▶ **Available data**:
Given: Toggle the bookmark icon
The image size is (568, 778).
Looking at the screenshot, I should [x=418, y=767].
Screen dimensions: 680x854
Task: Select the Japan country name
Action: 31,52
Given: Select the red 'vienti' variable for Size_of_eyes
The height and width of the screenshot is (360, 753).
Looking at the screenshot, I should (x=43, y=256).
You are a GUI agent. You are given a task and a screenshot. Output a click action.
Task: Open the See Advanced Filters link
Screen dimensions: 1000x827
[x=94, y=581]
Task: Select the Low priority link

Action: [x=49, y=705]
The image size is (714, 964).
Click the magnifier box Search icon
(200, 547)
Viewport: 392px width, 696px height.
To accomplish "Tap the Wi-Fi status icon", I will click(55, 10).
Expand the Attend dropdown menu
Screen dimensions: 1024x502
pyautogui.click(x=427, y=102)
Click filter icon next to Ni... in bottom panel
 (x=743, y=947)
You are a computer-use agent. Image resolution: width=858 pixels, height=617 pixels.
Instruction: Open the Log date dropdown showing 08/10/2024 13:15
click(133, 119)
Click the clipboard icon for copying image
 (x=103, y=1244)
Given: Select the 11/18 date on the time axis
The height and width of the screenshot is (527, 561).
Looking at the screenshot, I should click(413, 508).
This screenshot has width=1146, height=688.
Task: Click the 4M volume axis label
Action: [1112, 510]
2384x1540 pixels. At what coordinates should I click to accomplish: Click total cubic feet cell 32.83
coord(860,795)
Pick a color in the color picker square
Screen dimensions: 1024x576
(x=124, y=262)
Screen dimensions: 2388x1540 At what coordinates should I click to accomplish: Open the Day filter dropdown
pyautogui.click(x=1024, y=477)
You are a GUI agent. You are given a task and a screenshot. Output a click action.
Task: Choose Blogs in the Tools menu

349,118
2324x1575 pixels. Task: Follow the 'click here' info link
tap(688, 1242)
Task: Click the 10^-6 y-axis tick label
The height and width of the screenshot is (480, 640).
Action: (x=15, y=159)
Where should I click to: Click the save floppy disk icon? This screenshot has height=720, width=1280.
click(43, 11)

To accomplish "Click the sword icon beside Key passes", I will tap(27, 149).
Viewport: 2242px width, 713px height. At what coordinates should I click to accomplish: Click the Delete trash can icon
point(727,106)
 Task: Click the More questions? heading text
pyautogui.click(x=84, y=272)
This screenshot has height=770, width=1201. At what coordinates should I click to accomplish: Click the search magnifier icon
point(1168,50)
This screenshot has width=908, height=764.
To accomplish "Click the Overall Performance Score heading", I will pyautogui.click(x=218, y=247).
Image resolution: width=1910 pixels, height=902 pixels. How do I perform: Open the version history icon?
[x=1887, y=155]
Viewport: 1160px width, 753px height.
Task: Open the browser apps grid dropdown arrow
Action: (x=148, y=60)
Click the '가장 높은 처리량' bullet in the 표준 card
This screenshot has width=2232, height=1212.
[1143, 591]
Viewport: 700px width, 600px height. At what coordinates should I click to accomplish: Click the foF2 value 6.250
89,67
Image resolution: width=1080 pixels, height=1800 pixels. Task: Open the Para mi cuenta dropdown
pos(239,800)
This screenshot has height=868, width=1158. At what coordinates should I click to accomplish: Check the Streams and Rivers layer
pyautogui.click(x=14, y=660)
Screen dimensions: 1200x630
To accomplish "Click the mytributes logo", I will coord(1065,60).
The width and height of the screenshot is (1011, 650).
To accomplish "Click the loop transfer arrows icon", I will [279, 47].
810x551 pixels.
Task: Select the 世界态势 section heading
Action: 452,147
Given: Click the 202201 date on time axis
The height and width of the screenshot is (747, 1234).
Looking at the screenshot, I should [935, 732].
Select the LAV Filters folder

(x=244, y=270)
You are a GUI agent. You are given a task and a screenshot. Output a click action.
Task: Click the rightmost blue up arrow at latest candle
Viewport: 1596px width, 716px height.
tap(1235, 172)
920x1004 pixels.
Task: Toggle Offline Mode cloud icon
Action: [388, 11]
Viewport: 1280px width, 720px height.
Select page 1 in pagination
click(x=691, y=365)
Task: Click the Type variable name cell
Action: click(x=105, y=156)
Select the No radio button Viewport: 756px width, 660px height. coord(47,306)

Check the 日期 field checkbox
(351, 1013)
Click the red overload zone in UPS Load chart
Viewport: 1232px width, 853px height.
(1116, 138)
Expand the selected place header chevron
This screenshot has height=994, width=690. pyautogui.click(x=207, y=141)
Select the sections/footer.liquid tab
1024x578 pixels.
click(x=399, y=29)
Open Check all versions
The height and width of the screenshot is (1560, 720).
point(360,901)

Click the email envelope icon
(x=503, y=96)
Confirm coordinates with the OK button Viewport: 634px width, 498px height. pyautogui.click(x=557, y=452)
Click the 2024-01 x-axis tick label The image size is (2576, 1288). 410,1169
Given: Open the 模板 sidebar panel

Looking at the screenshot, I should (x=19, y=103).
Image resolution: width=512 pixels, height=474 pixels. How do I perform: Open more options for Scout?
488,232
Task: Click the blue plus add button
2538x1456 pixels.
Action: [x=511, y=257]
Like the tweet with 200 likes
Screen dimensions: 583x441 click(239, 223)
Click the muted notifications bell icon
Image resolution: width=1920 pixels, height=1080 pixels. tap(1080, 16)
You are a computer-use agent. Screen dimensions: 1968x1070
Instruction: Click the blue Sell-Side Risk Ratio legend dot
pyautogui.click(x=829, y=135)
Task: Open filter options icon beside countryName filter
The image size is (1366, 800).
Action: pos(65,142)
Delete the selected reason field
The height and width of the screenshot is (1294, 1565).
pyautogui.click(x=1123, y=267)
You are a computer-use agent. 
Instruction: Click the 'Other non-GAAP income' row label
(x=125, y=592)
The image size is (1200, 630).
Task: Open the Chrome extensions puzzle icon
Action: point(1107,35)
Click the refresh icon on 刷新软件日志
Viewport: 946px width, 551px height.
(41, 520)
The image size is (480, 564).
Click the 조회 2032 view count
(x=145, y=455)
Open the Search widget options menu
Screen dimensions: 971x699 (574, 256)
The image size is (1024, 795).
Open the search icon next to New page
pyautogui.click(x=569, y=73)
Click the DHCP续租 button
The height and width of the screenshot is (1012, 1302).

▶ **What is expected**: Can you lay out every line of the records above as a Markdown table with a column n for the row number and a column Line for the line itself, leaving out the blank lines?

▶ **Task response**:
| n | Line |
|---|---|
| 1 | Given: Toggle the bookmark icon |
| 2 | The image size is (568, 778). |
| 3 | Looking at the screenshot, I should [x=418, y=767]. |
| 4 | Screen dimensions: 680x854 |
| 5 | Task: Select the Japan country name |
| 6 | Action: 31,52 |
| 7 | Given: Select the red 'vienti' variable for Size_of_eyes |
| 8 | The height and width of the screenshot is (360, 753). |
| 9 | Looking at the screenshot, I should (x=43, y=256). |
| 10 | You are a GUI agent. You are given a task and a screenshot. Output a click action. |
| 11 | Task: Open the See Advanced Filters link |
| 12 | Screen dimensions: 1000x827 |
| 13 | [x=94, y=581] |
| 14 | Task: Select the Low priority link |
| 15 | Action: [x=49, y=705] |
| 16 | The image size is (714, 964). |
| 17 | Click the magnifier box Search icon |
| 18 | (200, 547) |
| 19 | Viewport: 392px width, 696px height. |
| 20 | To accomplish "Tap the Wi-Fi status icon", I will click(55, 10). |
| 21 | Expand the Attend dropdown menu |
| 22 | Screen dimensions: 1024x502 |
| 23 | pyautogui.click(x=427, y=102) |
| 24 | Click filter icon next to Ni... in bottom panel |
| 25 |  (x=743, y=947) |
| 26 | You are a computer-use agent. Image resolution: width=858 pixels, height=617 pixels. |
| 27 | Instruction: Open the Log date dropdown showing 08/10/2024 13:15 |
| 28 | click(133, 119) |
| 29 | Click the clipboard icon for copying image |
| 30 |  (x=103, y=1244) |
| 31 | Given: Select the 11/18 date on the time axis |
| 32 | The height and width of the screenshot is (527, 561). |
| 33 | Looking at the screenshot, I should click(413, 508). |
| 34 | This screenshot has width=1146, height=688. |
| 35 | Task: Click the 4M volume axis label |
| 36 | Action: [1112, 510] |
| 37 | 2384x1540 pixels. At what coordinates should I click to accomplish: Click total cubic feet cell 32.83 |
| 38 | coord(860,795) |
| 39 | Pick a color in the color picker square |
| 40 | Screen dimensions: 1024x576 |
| 41 | (x=124, y=262) |
| 42 | Screen dimensions: 2388x1540 At what coordinates should I click to accomplish: Open the Day filter dropdown |
| 43 | pyautogui.click(x=1024, y=477) |
| 44 | You are a GUI agent. You are given a task and a screenshot. Output a click action. |
| 45 | Task: Choose Blogs in the Tools menu |
| 46 | 349,118 |
| 47 | 2324x1575 pixels. Task: Follow the 'click here' info link |
| 48 | tap(688, 1242) |
| 49 | Task: Click the 10^-6 y-axis tick label |
| 50 | The height and width of the screenshot is (480, 640). |
| 51 | Action: (x=15, y=159) |
| 52 | Where should I click to: Click the save floppy disk icon? This screenshot has height=720, width=1280. |
| 53 | click(43, 11) |
| 54 | To accomplish "Click the sword icon beside Key passes", I will tap(27, 149). |
| 55 | Viewport: 2242px width, 713px height. At what coordinates should I click to accomplish: Click the Delete trash can icon |
| 56 | point(727,106) |
| 57 |  Task: Click the More questions? heading text |
| 58 | pyautogui.click(x=84, y=272) |
| 59 | This screenshot has height=770, width=1201. At what coordinates should I click to accomplish: Click the search magnifier icon |
| 60 | point(1168,50) |
| 61 | This screenshot has width=908, height=764. |
| 62 | To accomplish "Click the Overall Performance Score heading", I will pyautogui.click(x=218, y=247). |
| 63 | Image resolution: width=1910 pixels, height=902 pixels. How do I perform: Open the version history icon? |
| 64 | [x=1887, y=155] |
| 65 | Viewport: 1160px width, 753px height. |
| 66 | Task: Open the browser apps grid dropdown arrow |
| 67 | Action: (x=148, y=60) |
| 68 | Click the '가장 높은 처리량' bullet in the 표준 card |
| 69 | This screenshot has width=2232, height=1212. |
| 70 | [1143, 591] |
| 71 | Viewport: 700px width, 600px height. At what coordinates should I click to accomplish: Click the foF2 value 6.250 |
| 72 | 89,67 |
| 73 | Image resolution: width=1080 pixels, height=1800 pixels. Task: Open the Para mi cuenta dropdown |
| 74 | pos(239,800) |
| 75 | This screenshot has height=868, width=1158. At what coordinates should I click to accomplish: Check the Streams and Rivers layer |
| 76 | pyautogui.click(x=14, y=660) |
| 77 | Screen dimensions: 1200x630 |
| 78 | To accomplish "Click the mytributes logo", I will coord(1065,60). |
| 79 | The width and height of the screenshot is (1011, 650). |
| 80 | To accomplish "Click the loop transfer arrows icon", I will [279, 47]. |
| 81 | 810x551 pixels. |
| 82 | Task: Select the 世界态势 section heading |
| 83 | Action: 452,147 |
| 84 | Given: Click the 202201 date on time axis |
| 85 | The height and width of the screenshot is (747, 1234). |
| 86 | Looking at the screenshot, I should [935, 732]. |
| 87 | Select the LAV Filters folder |
| 88 | (x=244, y=270) |
| 89 | You are a GUI agent. You are given a task and a screenshot. Output a click action. |
| 90 | Task: Click the rightmost blue up arrow at latest candle |
| 91 | Viewport: 1596px width, 716px height. |
| 92 | tap(1235, 172) |
| 93 | 920x1004 pixels. |
| 94 | Task: Toggle Offline Mode cloud icon |
| 95 | Action: [388, 11] |
| 96 | Viewport: 1280px width, 720px height. |
| 97 | Select page 1 in pagination |
| 98 | click(x=691, y=365) |
| 99 | Task: Click the Type variable name cell |
| 100 | Action: click(x=105, y=156) |
| 101 | Select the No radio button Viewport: 756px width, 660px height. coord(47,306) |
| 102 | Check the 日期 field checkbox |
| 103 | (351, 1013) |
| 104 | Click the red overload zone in UPS Load chart |
| 105 | Viewport: 1232px width, 853px height. |
| 106 | (1116, 138) |
| 107 | Expand the selected place header chevron |
| 108 | This screenshot has height=994, width=690. pyautogui.click(x=207, y=141) |
| 109 | Select the sections/footer.liquid tab |
| 110 | 1024x578 pixels. |
| 111 | click(x=399, y=29) |
| 112 | Open Check all versions |
| 113 | The height and width of the screenshot is (1560, 720). |
| 114 | point(360,901) |
| 115 | Click the email envelope icon |
| 116 | (x=503, y=96) |
| 117 | Confirm coordinates with the OK button Viewport: 634px width, 498px height. pyautogui.click(x=557, y=452) |
| 118 | Click the 2024-01 x-axis tick label The image size is (2576, 1288). 410,1169 |
| 119 | Given: Open the 模板 sidebar panel |
| 120 | Looking at the screenshot, I should (x=19, y=103). |
| 121 | Image resolution: width=512 pixels, height=474 pixels. How do I perform: Open more options for Scout? |
| 122 | 488,232 |
| 123 | Task: Click the blue plus add button |
| 124 | 2538x1456 pixels. |
| 125 | Action: [x=511, y=257] |
| 126 | Like the tweet with 200 likes |
| 127 | Screen dimensions: 583x441 click(239, 223) |
| 128 | Click the muted notifications bell icon |
| 129 | Image resolution: width=1920 pixels, height=1080 pixels. tap(1080, 16) |
| 130 | You are a computer-use agent. Screen dimensions: 1968x1070 |
| 131 | Instruction: Click the blue Sell-Side Risk Ratio legend dot |
| 132 | pyautogui.click(x=829, y=135) |
| 133 | Task: Open filter options icon beside countryName filter |
| 134 | The image size is (1366, 800). |
| 135 | Action: pos(65,142) |
| 136 | Delete the selected reason field |
| 137 | The height and width of the screenshot is (1294, 1565). |
| 138 | pyautogui.click(x=1123, y=267) |
| 139 | You are a computer-use agent.  |
| 140 | Instruction: Click the 'Other non-GAAP income' row label |
| 141 | (x=125, y=592) |
| 142 | The image size is (1200, 630). |
| 143 | Task: Open the Chrome extensions puzzle icon |
| 144 | Action: point(1107,35) |
| 145 | Click the refresh icon on 刷新软件日志 |
| 146 | Viewport: 946px width, 551px height. |
| 147 | (41, 520) |
| 148 | The image size is (480, 564). |
| 149 | Click the 조회 2032 view count |
| 150 | (x=145, y=455) |
| 151 | Open the Search widget options menu |
| 152 | Screen dimensions: 971x699 (574, 256) |
| 153 | The image size is (1024, 795). |
| 154 | Open the search icon next to New page |
| 155 | pyautogui.click(x=569, y=73) |
| 156 | Click the DHCP续租 button |
| 157 | The height and width of the screenshot is (1012, 1302). |